Hal tersebut yang tampaknya perlu dipikirkan dan dikaji oleh para ahli hukum perdata internasional sehubungan dengan kewarganegaraan ganda ini. Penulis berpendapat karena undang-undang kewarganegaraan ini masih baru maka potensi masalah yang bisa timbul dari masalah kewarganegaraan ganda ini belum menjadi kajian para ahli hukum perdata internasional.

 3.        Kritisi terhadap UU Kewarganegaraan yang baru
Walaupun banyak menuai pujian, lahirnya UU baru ini juga masih menuai kritik dari berbagai pihak. Salah satu pujian sekaligus kritik yang terkait dengan status kewarganegaraan anak perkawinan campuran datang dari KPC Melati (organisasi para istri warga negara asing).
“Ketua KPC Melati Enggi Holt mengatakan, Undang-Undang Kewarganegaraan menjamin kewarganegaraan anak hasil perkawinan antar bangsa. Enggi memuji kerja DPR yang mengakomodasi prinsip dwi kewarganegaraan, seperti mereka usulkan, dan menilai masuknya prinsip ini ke UU yang baru merupakan langkah maju. Sebab selama ini, anak hasil perkawinan campur selalu mengikuti kewarganegaraan bapak mereka. Hanya saja KPC Melati menyayangkan aturan warga negara ganda bagi anak hasil perkawinan campur hanya terbatas hingga si anak berusia 18 tahun. Padahal KPC Melati berharap aturan tersebut bisa berlaku sepanjang hayat si anak.
Penulis kurang setuju dengan kritik yang disampaikan oleh KPC Melati tersebut. Menurut hemat penulis, kewarganegaraan ganda sepanjang hayat akan menimbulkan kerancuan dalam menentukan hukum yang mengatur status personal seseorang. Karena begitu seseorang mencapat taraf dewasa, ia akan banyak melakukan perbuatan hukum, dimana dalam setiap perbuatan hukum tersebut, untuk hal-hal yang terkait dengan status personalnya akan diatur dengan hukum nasionalnya, maka akan membingungkan bila hukum nasional nya ada dua, apalagi bila hukum yang satu bertentangan dengan hukum yang lain. Sebagai contoh dapat dianalogikan sebagai berikut : “Joko, pemegang kewarganegaraan ganda, Indonesia dan Belanda, ia hendak melakukan pernikahan sesama jenis. Menurut hukum Indonesia hal tersebut dilarang dan melanggar ketertiban hukum, sedangkan menurut hukum Belanda hal tersebut diperbolehkan. Maka akan timbul kerancuan hukum mana yang harus diikutinya dalam hal pemenuhan syarat materiil perkawinan khususnya.”

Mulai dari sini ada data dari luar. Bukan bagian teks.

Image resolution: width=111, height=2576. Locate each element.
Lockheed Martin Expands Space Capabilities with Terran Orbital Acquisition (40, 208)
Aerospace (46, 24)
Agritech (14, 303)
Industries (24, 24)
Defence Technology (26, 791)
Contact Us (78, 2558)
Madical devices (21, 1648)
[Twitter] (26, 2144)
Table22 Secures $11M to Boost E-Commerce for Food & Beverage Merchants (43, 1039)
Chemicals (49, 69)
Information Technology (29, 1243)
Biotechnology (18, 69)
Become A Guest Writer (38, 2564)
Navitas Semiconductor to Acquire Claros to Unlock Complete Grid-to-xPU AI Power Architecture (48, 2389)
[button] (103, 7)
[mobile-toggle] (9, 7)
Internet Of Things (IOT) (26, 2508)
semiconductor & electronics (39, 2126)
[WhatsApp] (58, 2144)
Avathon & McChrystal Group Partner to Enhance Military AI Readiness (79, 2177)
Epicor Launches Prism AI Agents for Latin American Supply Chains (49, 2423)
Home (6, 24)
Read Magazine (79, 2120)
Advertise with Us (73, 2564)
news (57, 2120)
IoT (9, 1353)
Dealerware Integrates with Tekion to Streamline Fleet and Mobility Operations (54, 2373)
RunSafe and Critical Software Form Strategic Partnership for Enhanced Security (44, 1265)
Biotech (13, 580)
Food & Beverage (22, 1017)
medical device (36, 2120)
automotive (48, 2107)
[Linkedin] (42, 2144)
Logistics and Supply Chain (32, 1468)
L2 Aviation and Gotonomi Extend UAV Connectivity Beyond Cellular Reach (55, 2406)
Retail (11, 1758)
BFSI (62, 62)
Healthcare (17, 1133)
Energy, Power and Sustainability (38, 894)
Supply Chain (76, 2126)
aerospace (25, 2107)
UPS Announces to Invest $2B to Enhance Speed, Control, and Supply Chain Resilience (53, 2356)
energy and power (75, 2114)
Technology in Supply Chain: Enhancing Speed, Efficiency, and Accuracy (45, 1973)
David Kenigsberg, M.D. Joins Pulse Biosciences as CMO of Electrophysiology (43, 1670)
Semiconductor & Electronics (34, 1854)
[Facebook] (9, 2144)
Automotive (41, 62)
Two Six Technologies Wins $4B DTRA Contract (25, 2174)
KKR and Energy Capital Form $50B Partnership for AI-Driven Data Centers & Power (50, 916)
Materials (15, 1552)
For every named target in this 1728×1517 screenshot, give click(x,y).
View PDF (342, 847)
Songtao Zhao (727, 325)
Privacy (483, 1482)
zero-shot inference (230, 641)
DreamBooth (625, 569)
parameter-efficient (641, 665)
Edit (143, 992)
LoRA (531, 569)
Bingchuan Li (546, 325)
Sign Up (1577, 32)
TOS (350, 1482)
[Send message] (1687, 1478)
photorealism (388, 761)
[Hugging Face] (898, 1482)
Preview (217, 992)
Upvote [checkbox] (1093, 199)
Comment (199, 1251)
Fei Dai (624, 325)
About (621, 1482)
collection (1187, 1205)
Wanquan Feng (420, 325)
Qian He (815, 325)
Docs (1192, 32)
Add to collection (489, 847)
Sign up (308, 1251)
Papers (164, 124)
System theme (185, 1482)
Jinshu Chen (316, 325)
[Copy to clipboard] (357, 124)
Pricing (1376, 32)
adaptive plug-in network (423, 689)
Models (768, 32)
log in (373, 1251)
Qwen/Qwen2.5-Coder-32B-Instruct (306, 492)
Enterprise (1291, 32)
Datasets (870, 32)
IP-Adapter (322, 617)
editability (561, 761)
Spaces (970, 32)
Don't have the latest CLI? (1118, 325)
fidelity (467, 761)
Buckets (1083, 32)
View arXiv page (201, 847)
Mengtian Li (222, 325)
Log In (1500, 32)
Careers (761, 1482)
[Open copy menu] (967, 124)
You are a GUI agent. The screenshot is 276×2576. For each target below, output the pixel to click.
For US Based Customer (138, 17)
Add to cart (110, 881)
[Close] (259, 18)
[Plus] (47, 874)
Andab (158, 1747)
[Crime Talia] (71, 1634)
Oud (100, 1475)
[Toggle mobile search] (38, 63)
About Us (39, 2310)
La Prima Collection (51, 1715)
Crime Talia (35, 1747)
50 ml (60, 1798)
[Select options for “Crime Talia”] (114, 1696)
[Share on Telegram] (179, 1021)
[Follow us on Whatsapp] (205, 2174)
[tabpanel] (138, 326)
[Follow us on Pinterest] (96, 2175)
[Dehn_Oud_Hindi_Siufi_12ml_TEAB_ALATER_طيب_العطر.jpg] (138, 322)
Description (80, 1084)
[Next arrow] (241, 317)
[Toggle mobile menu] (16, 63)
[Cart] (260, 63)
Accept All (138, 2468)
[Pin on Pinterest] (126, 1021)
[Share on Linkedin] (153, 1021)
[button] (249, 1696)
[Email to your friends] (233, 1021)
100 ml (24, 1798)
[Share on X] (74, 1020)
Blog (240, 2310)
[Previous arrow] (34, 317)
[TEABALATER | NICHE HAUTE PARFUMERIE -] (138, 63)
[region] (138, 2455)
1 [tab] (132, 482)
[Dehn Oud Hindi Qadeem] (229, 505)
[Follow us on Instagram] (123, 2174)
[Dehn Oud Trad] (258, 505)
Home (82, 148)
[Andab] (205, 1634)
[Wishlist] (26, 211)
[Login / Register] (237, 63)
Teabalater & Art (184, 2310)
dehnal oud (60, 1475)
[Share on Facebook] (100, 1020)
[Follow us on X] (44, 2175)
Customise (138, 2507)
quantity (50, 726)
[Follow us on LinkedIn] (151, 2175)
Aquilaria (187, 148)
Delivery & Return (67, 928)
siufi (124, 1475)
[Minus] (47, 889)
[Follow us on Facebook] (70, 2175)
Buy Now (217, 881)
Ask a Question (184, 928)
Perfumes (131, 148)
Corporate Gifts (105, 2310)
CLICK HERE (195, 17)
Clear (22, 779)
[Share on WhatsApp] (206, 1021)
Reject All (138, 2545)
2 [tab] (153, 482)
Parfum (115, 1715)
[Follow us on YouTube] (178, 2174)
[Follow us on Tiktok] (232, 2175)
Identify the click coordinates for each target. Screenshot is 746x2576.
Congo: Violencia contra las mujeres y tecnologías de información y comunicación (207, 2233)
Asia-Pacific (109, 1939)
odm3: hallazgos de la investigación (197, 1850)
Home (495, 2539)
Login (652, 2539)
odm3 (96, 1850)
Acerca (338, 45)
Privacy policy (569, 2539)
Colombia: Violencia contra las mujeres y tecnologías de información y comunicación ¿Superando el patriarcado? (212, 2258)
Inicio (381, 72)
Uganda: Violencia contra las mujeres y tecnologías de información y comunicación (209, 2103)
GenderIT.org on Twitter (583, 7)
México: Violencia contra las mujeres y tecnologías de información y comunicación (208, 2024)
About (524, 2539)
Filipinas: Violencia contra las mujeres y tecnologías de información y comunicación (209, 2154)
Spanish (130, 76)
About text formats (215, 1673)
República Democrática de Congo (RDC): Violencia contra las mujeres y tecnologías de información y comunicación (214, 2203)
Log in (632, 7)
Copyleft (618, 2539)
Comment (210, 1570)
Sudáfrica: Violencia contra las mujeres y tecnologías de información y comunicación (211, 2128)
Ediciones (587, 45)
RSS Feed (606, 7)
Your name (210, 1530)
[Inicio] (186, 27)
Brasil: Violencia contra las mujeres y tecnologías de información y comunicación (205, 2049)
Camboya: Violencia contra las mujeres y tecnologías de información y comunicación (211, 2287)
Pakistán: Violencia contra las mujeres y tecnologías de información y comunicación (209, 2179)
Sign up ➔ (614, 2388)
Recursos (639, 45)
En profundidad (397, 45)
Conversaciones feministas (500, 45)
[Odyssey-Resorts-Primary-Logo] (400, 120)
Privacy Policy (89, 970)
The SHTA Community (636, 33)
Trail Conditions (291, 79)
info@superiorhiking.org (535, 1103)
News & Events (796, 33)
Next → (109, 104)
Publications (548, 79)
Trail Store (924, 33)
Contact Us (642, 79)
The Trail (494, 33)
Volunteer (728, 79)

Terkait dengan persoalan status anak, penulis cenderung mengkritisi pasal 6 UU Kewarganegaraan yang baru, dimana anak diizinkan memilih kewarganegaraan setelah berusia 18 tahun atau sudah menikah. Bagaimana bila anak tersebut perlu sekali melakukan pemilihan kewarganegaraan sebelum menikah, karena sangat terkait dengan penentuan hukum untuk status personalnya, karena pengaturan perkawinan menurut ketentuan negara yang satu ternyata bertentangan dengan ketentuan negara yang lain. Seharusnya bila memang pernikahan itu membutuhkan suatu penentuan status personal yang jelas, maka anak diperbolehkan untuk memilih kewarganegaraannya sebelum pernikahan itu dilangsungkan. Hal ini penting untuk mengindari penyelundupan hukum, dan menghindari terjadinya pelanggaran ketertiban umum yang berlaku di suatu negara.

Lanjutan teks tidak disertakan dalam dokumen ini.